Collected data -
________________________
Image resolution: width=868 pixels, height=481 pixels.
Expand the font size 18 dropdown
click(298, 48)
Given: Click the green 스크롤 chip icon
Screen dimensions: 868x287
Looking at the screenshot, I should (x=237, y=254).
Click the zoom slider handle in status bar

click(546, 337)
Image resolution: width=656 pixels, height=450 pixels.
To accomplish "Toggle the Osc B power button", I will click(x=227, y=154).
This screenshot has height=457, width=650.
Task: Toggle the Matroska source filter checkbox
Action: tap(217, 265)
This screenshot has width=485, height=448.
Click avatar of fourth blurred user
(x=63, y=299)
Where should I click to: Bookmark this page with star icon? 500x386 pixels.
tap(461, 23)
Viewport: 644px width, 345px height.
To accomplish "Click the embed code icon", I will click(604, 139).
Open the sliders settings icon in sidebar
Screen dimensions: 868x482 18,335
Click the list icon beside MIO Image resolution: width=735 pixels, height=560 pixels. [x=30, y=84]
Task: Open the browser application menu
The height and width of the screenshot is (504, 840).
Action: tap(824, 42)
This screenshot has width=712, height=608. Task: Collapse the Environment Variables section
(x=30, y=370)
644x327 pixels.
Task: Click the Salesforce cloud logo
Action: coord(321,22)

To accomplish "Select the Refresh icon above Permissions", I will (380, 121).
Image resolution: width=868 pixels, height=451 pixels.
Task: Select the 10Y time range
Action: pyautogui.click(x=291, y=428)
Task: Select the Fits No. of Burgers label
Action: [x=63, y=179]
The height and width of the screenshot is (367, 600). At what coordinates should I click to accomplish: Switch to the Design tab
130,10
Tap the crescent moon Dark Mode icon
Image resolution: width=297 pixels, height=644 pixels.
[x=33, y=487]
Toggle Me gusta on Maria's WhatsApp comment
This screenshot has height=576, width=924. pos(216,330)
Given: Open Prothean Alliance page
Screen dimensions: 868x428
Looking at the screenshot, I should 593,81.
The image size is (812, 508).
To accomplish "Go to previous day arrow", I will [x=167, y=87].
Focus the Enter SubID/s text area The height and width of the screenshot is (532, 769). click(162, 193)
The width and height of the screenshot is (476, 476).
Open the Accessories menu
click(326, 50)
________________________
What the exercise asks - Your task is to write out, exactly, the line that contains "Given: Open Prothean Alliance page" and each line after it to the end of the data, with no other lines.

Task solution -
Given: Open Prothean Alliance page
Screen dimensions: 868x428
Looking at the screenshot, I should 593,81.
The image size is (812, 508).
To accomplish "Go to previous day arrow", I will [x=167, y=87].
Focus the Enter SubID/s text area The height and width of the screenshot is (532, 769). click(162, 193)
The width and height of the screenshot is (476, 476).
Open the Accessories menu
click(326, 50)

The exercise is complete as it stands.